В эту минуту отворилась дверь, и в нее вошел очередной ямщик с кнутом в руке и в шапке, в виде конфедератки, на голове.
– Кому из панов кони до Гусятина? – спросил ямщик.
Но, увидев пристава, он торопливо сдернул шапку и гаркнул по-военному:
– Здравием желаем вашему высокоблагородию!
– Здравствуй, Юрко! – снисходительно ответил Ирисов.– Эх, посидели бы еще немного,– с сожалением сказал он доктору.– В кои-то веки удастся поболтать с интеллигентным человеком!
– Простите, некогда,– говорил Кашинцев, поспешно застегиваясь.– Сами знаете, долг службы. Сколько с меня следует?
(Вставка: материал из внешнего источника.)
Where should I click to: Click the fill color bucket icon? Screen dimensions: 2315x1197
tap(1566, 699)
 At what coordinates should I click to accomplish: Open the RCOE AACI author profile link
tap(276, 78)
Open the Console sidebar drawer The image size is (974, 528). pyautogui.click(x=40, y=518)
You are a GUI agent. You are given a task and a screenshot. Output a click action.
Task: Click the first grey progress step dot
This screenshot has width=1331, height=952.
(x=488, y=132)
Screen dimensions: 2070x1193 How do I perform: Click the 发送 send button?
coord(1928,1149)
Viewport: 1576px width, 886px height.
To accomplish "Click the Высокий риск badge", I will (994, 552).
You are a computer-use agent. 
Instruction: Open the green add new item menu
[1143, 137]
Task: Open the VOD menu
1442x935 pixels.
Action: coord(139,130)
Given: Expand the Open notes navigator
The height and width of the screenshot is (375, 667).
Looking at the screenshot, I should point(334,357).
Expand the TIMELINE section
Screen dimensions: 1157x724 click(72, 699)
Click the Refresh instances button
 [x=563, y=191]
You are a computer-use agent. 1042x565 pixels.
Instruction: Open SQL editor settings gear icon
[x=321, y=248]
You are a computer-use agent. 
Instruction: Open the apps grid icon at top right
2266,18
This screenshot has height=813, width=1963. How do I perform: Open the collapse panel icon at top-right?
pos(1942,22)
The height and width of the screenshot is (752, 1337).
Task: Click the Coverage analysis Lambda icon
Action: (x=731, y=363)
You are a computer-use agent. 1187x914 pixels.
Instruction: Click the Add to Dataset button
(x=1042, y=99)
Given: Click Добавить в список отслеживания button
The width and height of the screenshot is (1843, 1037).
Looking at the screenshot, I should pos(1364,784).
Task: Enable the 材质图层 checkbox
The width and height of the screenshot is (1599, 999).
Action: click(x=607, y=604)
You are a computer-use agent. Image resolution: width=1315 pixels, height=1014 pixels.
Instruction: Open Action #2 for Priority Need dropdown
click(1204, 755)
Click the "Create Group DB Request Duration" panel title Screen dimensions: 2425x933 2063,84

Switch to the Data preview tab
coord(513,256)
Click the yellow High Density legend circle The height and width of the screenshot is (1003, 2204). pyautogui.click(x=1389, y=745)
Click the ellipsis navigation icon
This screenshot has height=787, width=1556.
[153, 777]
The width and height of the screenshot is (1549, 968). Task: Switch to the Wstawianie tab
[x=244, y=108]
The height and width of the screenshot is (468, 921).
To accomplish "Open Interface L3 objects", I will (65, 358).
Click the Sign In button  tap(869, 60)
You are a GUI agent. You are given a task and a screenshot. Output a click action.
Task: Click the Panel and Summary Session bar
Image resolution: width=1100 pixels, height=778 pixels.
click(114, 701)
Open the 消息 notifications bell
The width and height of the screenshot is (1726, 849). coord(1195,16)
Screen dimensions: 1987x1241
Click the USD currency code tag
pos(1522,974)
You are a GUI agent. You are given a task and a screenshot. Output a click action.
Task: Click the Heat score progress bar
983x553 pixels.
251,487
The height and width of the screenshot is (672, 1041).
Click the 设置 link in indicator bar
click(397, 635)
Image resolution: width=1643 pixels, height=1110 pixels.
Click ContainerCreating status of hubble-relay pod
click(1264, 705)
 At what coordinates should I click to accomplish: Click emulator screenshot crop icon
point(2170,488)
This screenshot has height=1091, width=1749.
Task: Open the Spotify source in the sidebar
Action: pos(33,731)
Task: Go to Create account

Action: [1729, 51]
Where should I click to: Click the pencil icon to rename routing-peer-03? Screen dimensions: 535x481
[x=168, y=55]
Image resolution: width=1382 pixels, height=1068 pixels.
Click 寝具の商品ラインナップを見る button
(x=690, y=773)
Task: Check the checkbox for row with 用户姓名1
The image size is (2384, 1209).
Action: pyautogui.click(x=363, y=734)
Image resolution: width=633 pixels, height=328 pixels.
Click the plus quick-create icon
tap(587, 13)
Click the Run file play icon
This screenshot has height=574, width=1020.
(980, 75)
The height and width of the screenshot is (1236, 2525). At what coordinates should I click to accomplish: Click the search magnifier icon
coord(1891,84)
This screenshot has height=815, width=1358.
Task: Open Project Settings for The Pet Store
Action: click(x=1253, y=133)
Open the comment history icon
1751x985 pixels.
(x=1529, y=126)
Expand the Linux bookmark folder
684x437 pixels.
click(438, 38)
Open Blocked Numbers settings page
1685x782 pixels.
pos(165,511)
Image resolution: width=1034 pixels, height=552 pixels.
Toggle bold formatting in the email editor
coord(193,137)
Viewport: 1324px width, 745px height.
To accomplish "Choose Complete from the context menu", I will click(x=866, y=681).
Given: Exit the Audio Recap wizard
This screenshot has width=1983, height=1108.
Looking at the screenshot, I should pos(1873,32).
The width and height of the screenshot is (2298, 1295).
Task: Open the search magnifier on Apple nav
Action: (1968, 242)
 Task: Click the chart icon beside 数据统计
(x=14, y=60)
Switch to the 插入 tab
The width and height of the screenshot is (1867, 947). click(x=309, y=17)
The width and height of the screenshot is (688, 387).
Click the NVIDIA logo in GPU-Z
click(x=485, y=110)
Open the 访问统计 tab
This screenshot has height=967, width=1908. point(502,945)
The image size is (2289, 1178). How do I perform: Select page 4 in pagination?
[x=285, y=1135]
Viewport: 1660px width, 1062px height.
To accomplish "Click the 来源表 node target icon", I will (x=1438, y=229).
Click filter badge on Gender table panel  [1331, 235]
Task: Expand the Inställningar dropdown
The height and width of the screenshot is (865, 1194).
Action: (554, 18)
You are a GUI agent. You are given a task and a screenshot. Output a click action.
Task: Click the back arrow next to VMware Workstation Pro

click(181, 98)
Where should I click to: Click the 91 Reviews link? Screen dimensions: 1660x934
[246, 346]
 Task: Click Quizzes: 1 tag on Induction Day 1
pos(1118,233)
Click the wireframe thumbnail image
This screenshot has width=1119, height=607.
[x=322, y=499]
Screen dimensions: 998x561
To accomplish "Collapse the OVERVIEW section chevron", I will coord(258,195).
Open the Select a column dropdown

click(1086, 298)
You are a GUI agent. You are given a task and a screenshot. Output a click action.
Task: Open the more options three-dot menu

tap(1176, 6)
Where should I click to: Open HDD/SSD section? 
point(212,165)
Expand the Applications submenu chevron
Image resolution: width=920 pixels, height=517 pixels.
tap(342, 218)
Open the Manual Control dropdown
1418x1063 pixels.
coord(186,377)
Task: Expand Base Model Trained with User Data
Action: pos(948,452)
Он расплатился и, заранее вздрагивая при мысли о холоде, о ночи, об утомительной дороге, пошел к выходу. По наивной, сохранившейся у него с детства привычке загадывать по мелким приметам, он, берясь за скобку двери, подумал: «Если она поглядит на меня, то исполнится». Что должно было исполниться – он сам не знал, так же как не знал имени той скуки, усталости и чувства неопределенного разочарования, которые теперь его угнетали. Но еврейка не оглянулась. Она стояла, повернувшись к нему своим чудесным нежным профилем, ярко озаренная светом лампы, и что-то делала на прилавке, опустив вниз глаза.